Thing is, the Mercedes-Benz X-Class could easily be labelled, on paper, as a workhorse. Its capabilities are in keeping with other midsize efforts. It’ll tow 7,700 pounds and accept a payload of nearly 2,300 pounds. All four corners are coil-sprung. The standard suspension (outside Europe) offers 8.7 inches of ground clearance; the X-Class can wade into water 23.6 inches deep.
The X-Class can be more than one thing, as Mercedes-Benz is keen to point out in the company’s official documents. Mercedes-Benz says the X-Class, “unites the typical traits of a pickup – robustness, functionality, strength and off-road capabilities – with the classical characteristics of a real Mercedes – design, comfort, driving dynamics and safety.”
Mercedes-Benz even points to the most basic X-Class, the Pure, as a truck for “classic robust use.” Not just classic, not just robust, but classic robust. The company release uses the word tough five times and the word robust five times, throws in a couple mentions of rugged, and makes 15 comments regarding off-road.
But as soon as executives, even a former boss of hallowed AMG such as Volker Mornhinweg, go on the record suggesting that the Mercedes-Benz X-Class is “lifestyle oriented,” an eyebrow is raised.
“Lifestyle, huh? Really now, lifestyle? This truck is not a workhorse? You’re saying it can’t work? Refinement is the number one goal? Don’t you mean to say that being loaded with one ton of cement blocks, dropped from high above by a front end loader, while bouncing around uncontrollably on a work site, is your number one goal?”
Of course, the Mercedes-Benz X-Class is a capable truck, undoubtedly comparable to the Toyota Tacoma and Chevrolet Colorado and Nissan Frontier that lead America’s midsize truck market. But you still can’t be overheard saying it’s not intended to be a workhorse.
My neighbor uses a Ford F-250 every day to tow a horse trailer or a bale elevator. He commutes in a Chevrolet Silverado 2500HD loaded with plumbing and HVAC equipment. A massive percentage of America’s truck owners don’t do that. They don’t tow ridiculously heavy loads, the trucks aren’t absolutely required for work, they don’t off-road, they might not even get dirty, and they certainly don’t ford two-foot-deep streams. Yet America’s truck owners want trucks that can do those things, if need be. America’s truck owners want trucks that advertise their ability; that wear their capability patches on their shoulders.

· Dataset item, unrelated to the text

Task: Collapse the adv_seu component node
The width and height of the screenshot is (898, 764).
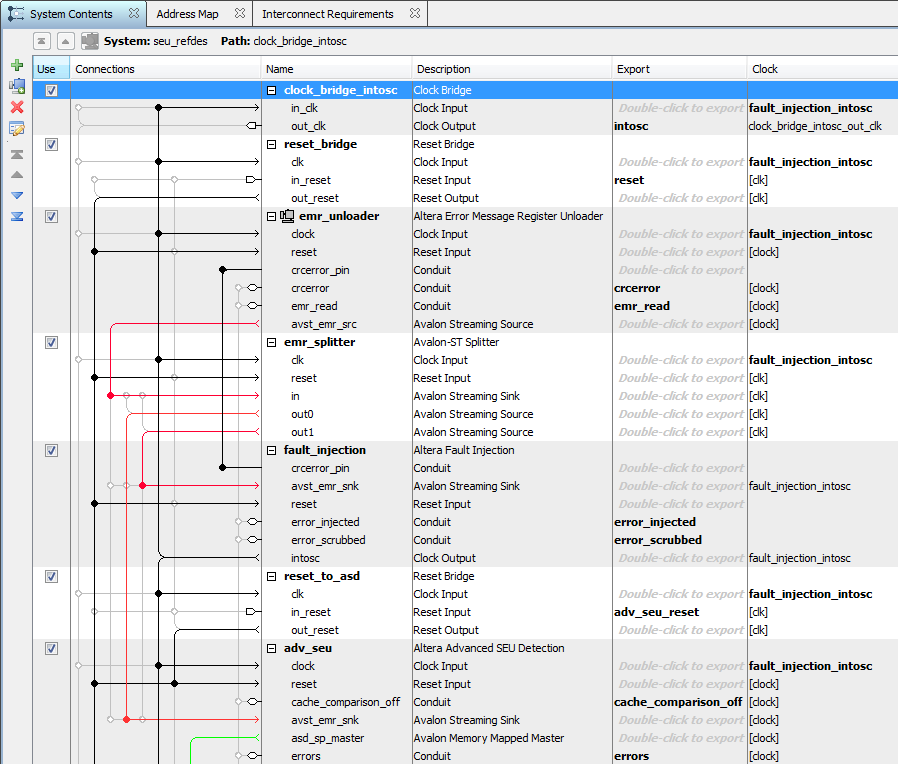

Perhaps many of the 7,500 pickup trucks sold in America today won’t ever see a dirt road or a construction site. Maybe the rear end of many of those pickup trucks will never back up to a trailer hitch. The four-wheel-drive switch may never be turned. A tonneau cover will turn the bed into a trunk, a trunk that will be loaded with bicycles and paddleboards. The back seat will carry children and groceries. The dog that sits up front will be a Bichon Frise, not a Boxer.
But Mercedes-Benz just can’t tell us that’s the way it’s going to be. And now that Mercedes-Benz has, well, we find ourselves needing a truck that can carry one pickup truck in its bed while towing another up a hill of boulders.